Key workers across the Scottish Environment Protection Agency (SEPA) have stepped up to further assist the national effort against coronavirus.

  • SEPA’s Lanarkshire labs donate 120 boxes of gloves and face masks to public partners
  • 3D printing masks for local hospitals
  • Staff volunteering across communities

As well as accelerating their support to Scottish businesses adapting to the pandemic, regulating and supporting communities through flood forecasting and warning, workers across the agency are also donating time and resources to support partners and communities through this public health emergency.

In recent days, SEPA’s purpose-built Lanarkshire labs have donated 120 boxes of gloves and face masks to public partners and local care facilities.

And engineer Bryce Syme (48) is using his expertise to create life-saving 3D-printed visors every day from his home in East Kilbride using the agency’s 3D printers.

Each visor takes more than four hours to create, but the father-of-two has already donated over a hundred to the Queen Elizabeth University Hospital, University Hospital Hairmyres, University Hospital Monklands, and further afield to Borders General Hospital, where colleague Fiona Wyllie’s daughter works as a medic.

Bryce said: “Working every day to protect Scotland’s environment is really rewarding, but in these testing times I wanted to do even more to support our broader family of public partners. Working to make bespoke 3D-printed equipment for our labs, it was a no-brainer to step-up and create visors for frontline key workers.

“SEPA has really supported my work, providing the kit and supplies to manufacture from home. With well over a hundred made and distributed to date, the production process is taking over our home.

(Work to complete)
[1] According to the SEPA passage, how long does it take to create each 3D-printed visor?
[2] Extract the part of the SEPA passage that opens with the words containing "Each visor takes" and closes with "as a medic.".
[3] Extend the passage about SEPA staff aiding the coronavirus effort, starting from where it stops.

(Given records)
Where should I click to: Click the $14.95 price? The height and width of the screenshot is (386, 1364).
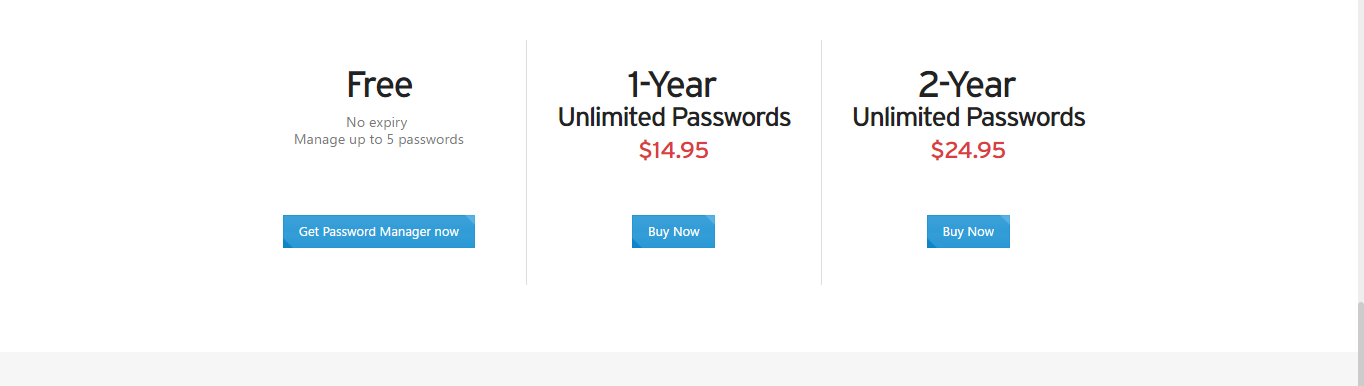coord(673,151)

...

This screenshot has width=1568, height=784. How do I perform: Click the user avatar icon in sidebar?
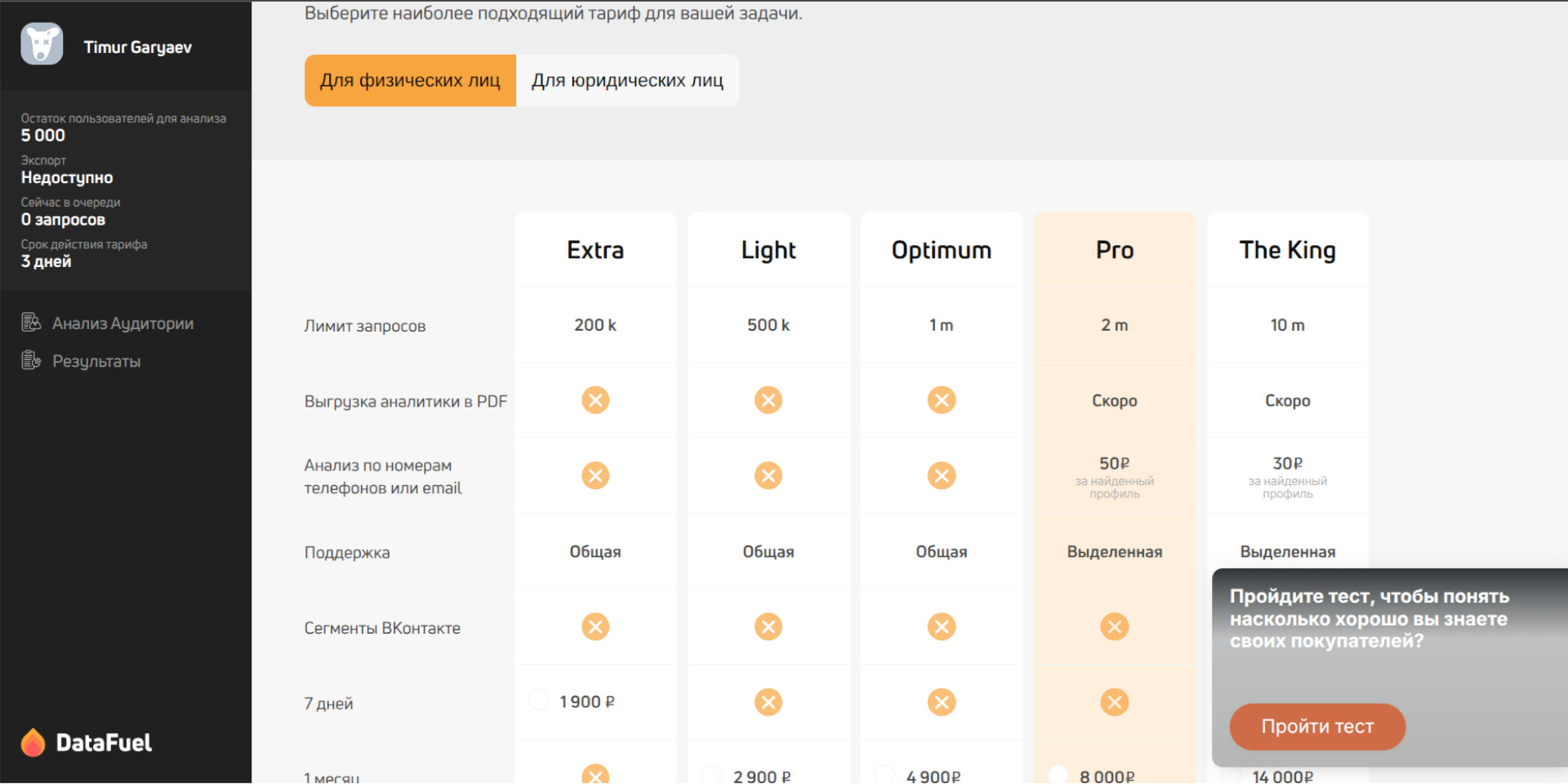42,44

(Exercise responses)
[1] Each visor takes more than four hours to create.

[2]
Each visor takes more than four hours to create, but the father-of-two has already donated over a hundred to the Queen Elizabeth University Hospital, University Hospital Hairmyres, University Hospital Monklands, and further afield to Borders General Hospital, where colleague Fiona Wyllie’s daughter works as a medic.

[3]
“It’s great to see the visors in use, including by the daughter of one of our colleagues in a borders hospital. I feel like I’m a very small part in this national effort, but knowing that these visors could help save lives is what moved me to action. And as long as there is need, I’ll keep going.”

Sarah Brown, Chemistry Unit Manager, who co-ordinated the collection and distribution of surplus lab gloves and masks, said: “At SEPA we’re supporting Scotland’s fight against Coronavirus. Sharing our personal protective equipment with other frontline public partners was one practical way we could help and the supplies were well received both by public partners and our local hospice.”

Terry A’Hearn, SEPA’s CEO, said: “These are hugely challenging times, and what we’ve seen across SEPA, across Scotland and across the world are people like Bryce, Sarah and others rising to the challenge and using their talents and resources to aid our response.

“We’ll continue to do everything we can to support these efforts as we play our role in helping Scotland respond to this public health emergency.”

SEPA’s regulatory response to COVID-19 can be found at coronavirus.sepa.org.uk.